Fragrance Notes Explained: Top, Heart & Base Notes for Beginners
What are top notes, heart notes, and base notes? Learn how the scent pyramid works, what common notes smell like, and how to read fragrance descriptions like a pro.
DupeHouse Team
Updated June 1, 2025
Every fragrance description lists notes — bergamot, sandalwood, musk, iris. But what do these mean, and why do fragrances smell different on your wrist vs. from the bottle? The answer is the scent pyramid: top notes, heart notes, and base notes.
The Scent Pyramid Explained
Fragrances are composed of aromatic compounds with different molecular weights. Lighter molecules evaporate first — these are your top notes. Heavier molecules stick around for hours — these are your base notes. The heart notes bridge the two and define the core character.
Top Notes (0–30 minutes)
What you smell first, immediately after spraying. They're the first impression of the fragrance but disappear quickly. Common top notes: bergamot, lemon, orange, pepper, grapefruit. This is why a fragrance can smell amazing in a store but different on your skin 30 minutes later.
Heart Notes (30 min–4 hours)
The body of the fragrance — the character that defines it. Common heart notes: rose, jasmine, lavender, geranium, patchouli, birch. When evaluating a dupe, the heart is usually the most important part to match.
Base Notes (4+ hours)
The foundation that anchors the fragrance to your skin and makes it last. Common base notes: sandalwood, musk, ambergris, vanilla, vetiver, oakmoss, amber. Base notes determine longevity and the trail a fragrance leaves behind (sillage).

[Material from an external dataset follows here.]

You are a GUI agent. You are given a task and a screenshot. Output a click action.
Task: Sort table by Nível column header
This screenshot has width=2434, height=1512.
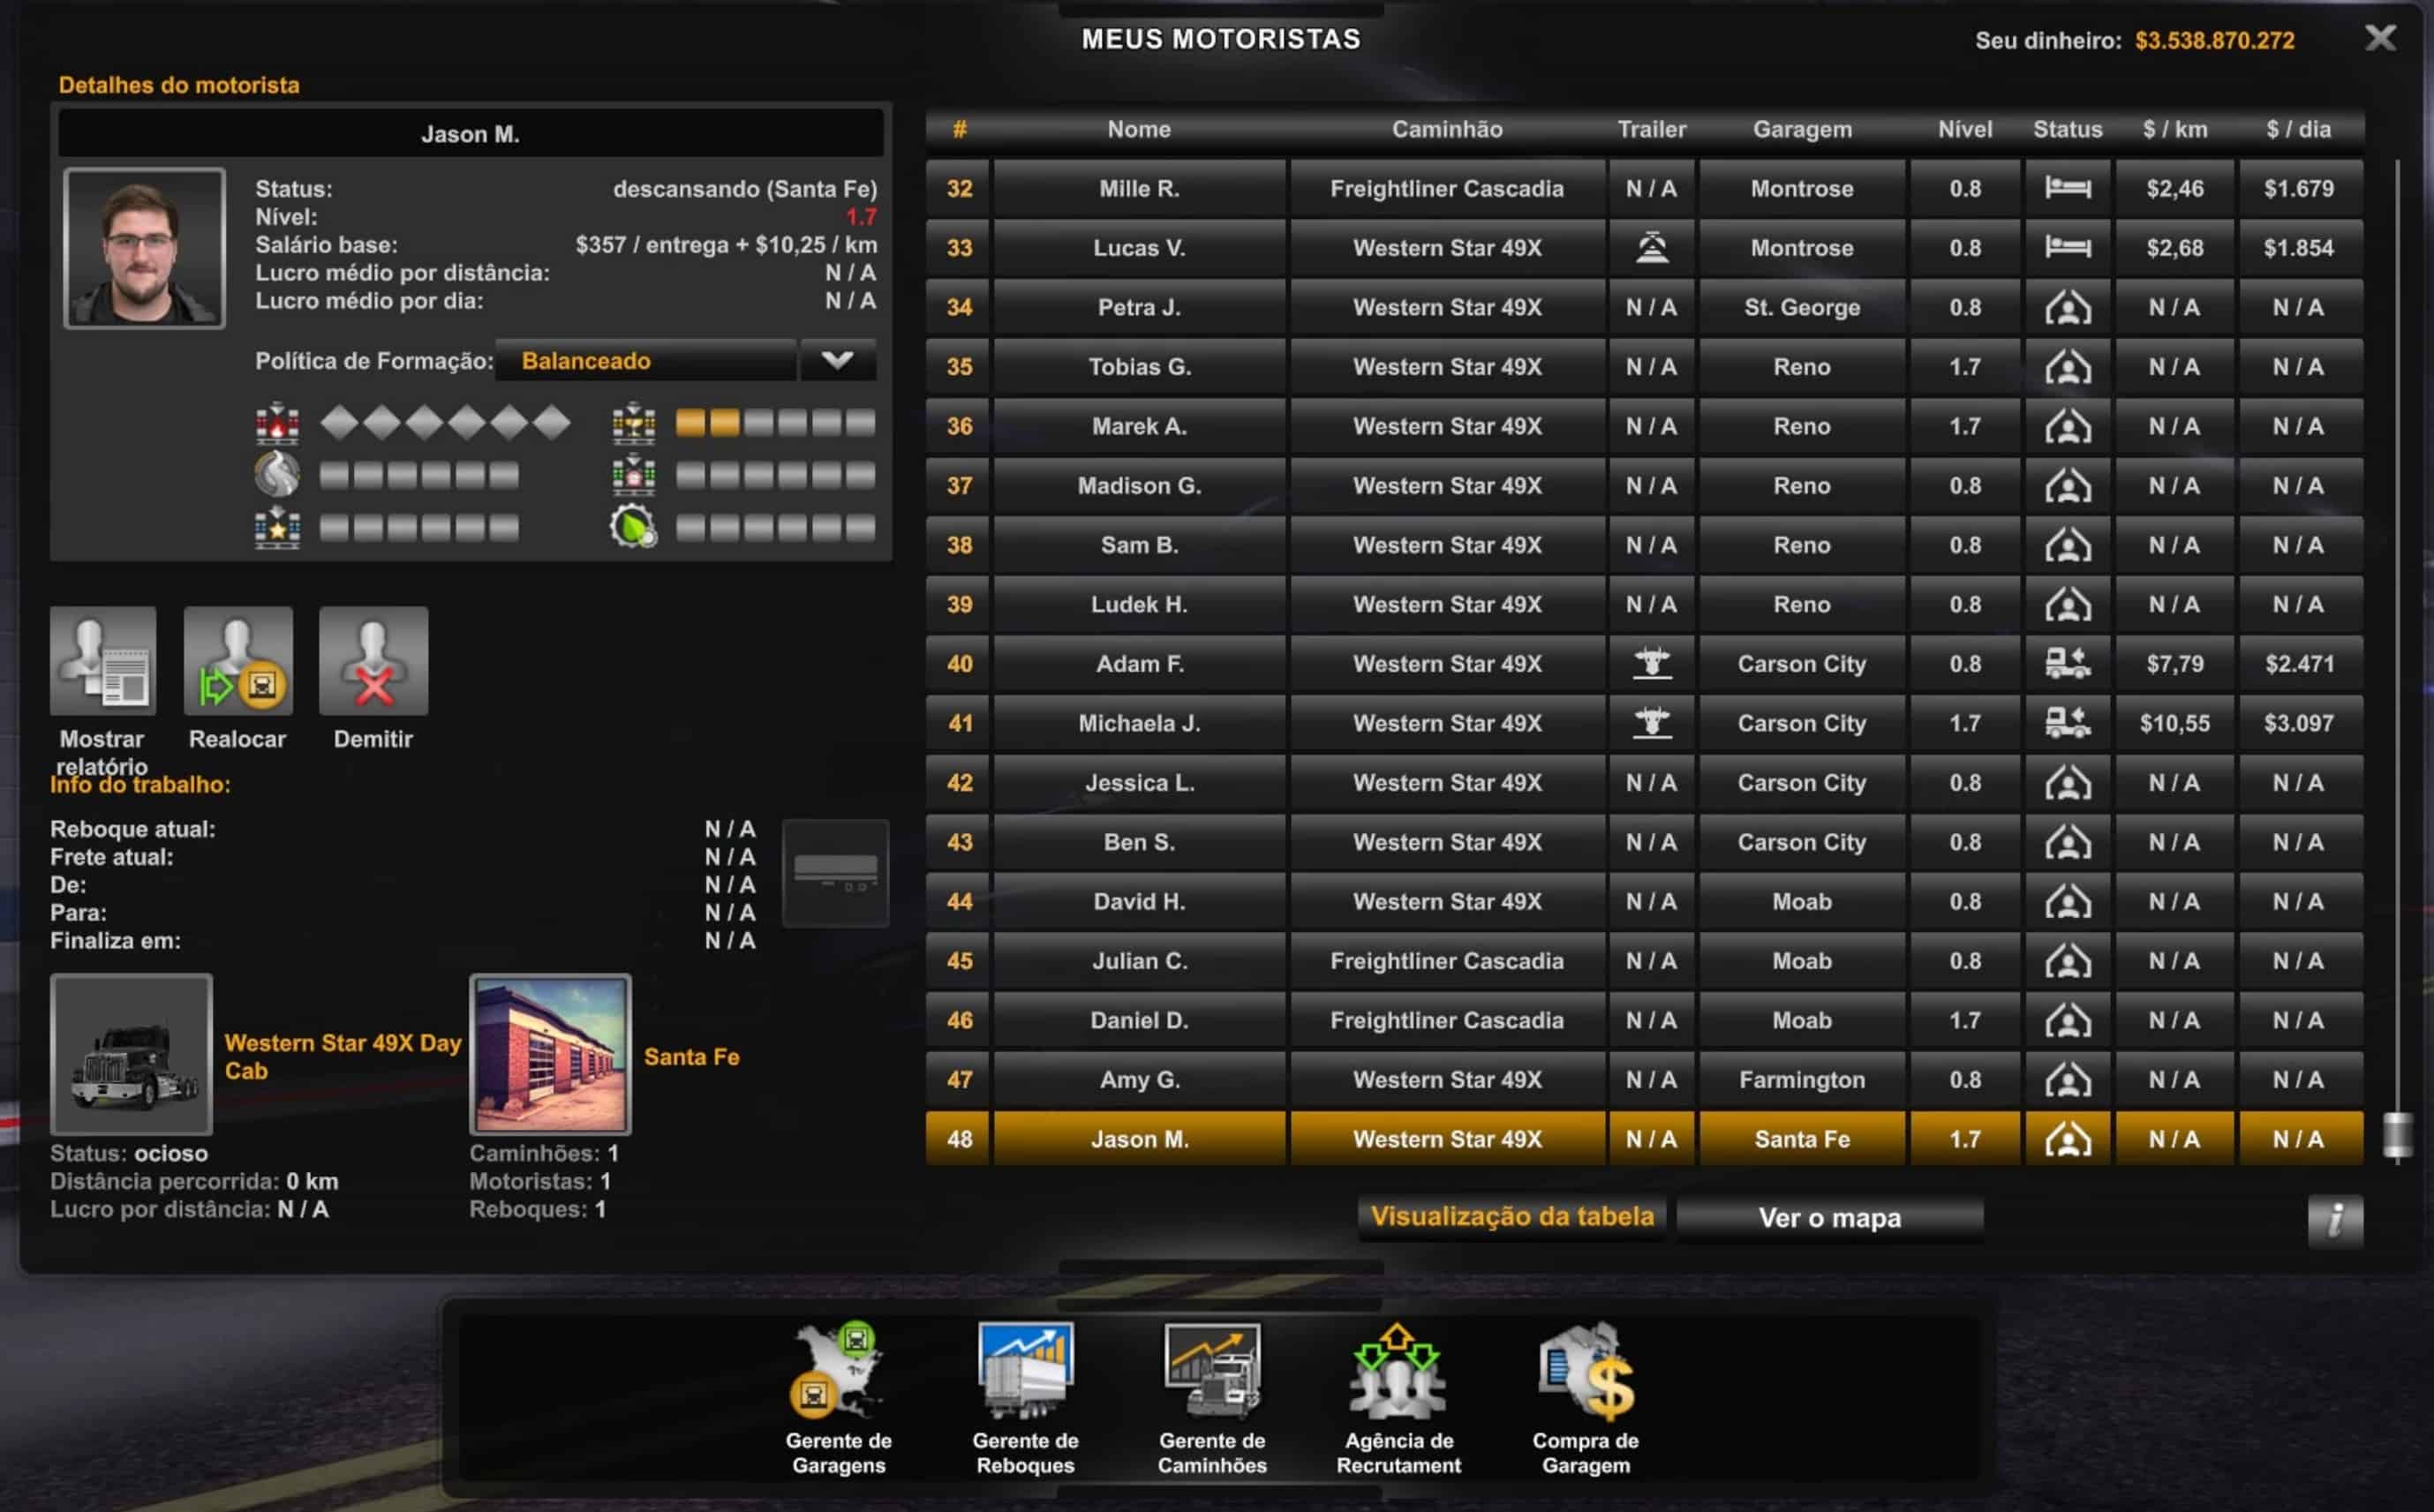pyautogui.click(x=1964, y=129)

Common Fragrance Notes and What They Smell Like
- Bergamot: Fresh, citrusy, slightly floral — the backbone of clean cologne freshness
- Vetiver: Earthy, smoky, rooty — grounded and masculine
- Musk: Warm, skin-like, sensual — the base of most modern fragrances
- Sandalwood: Creamy, warm, slightly sweet wood
- Oud (agarwood): Dark, rich, resinous — the most expensive raw material in perfumery
- Ambroxan: Warm amber-woody, skin-scent quality — the signature Sauvage note
- Patchouli: Earthy, slightly sweet, dark — adds depth and longevity
- Iris: Powdery, slightly violet, elegant — adds sophistication
Why This Matters for Fragrance Dupes
When evaluating a dupe, assess: does the heart match? Is the base note progression similar? The top notes are the easiest part to replicate. What separates great dupes from mediocre ones is the heart and base accuracy — the parts that stay on your skin for hours.
Skin chemistry affects how notes develop on you. A rose heart note that smells sweet on one person can smell soapy on another. Always test on your own skin before buying a full bottle — decants exist for exactly this reason.
Fragrance Families
Beyond individual notes, fragrances are grouped into families that describe their overall character: Fresh/Aquatic, Woody, Oriental/Amber, Floral, Gourmand, Fougère, Chypre. When searching for a dupe, starting with the same fragrance family ensures you're in the right olfactory neighborhood from the start.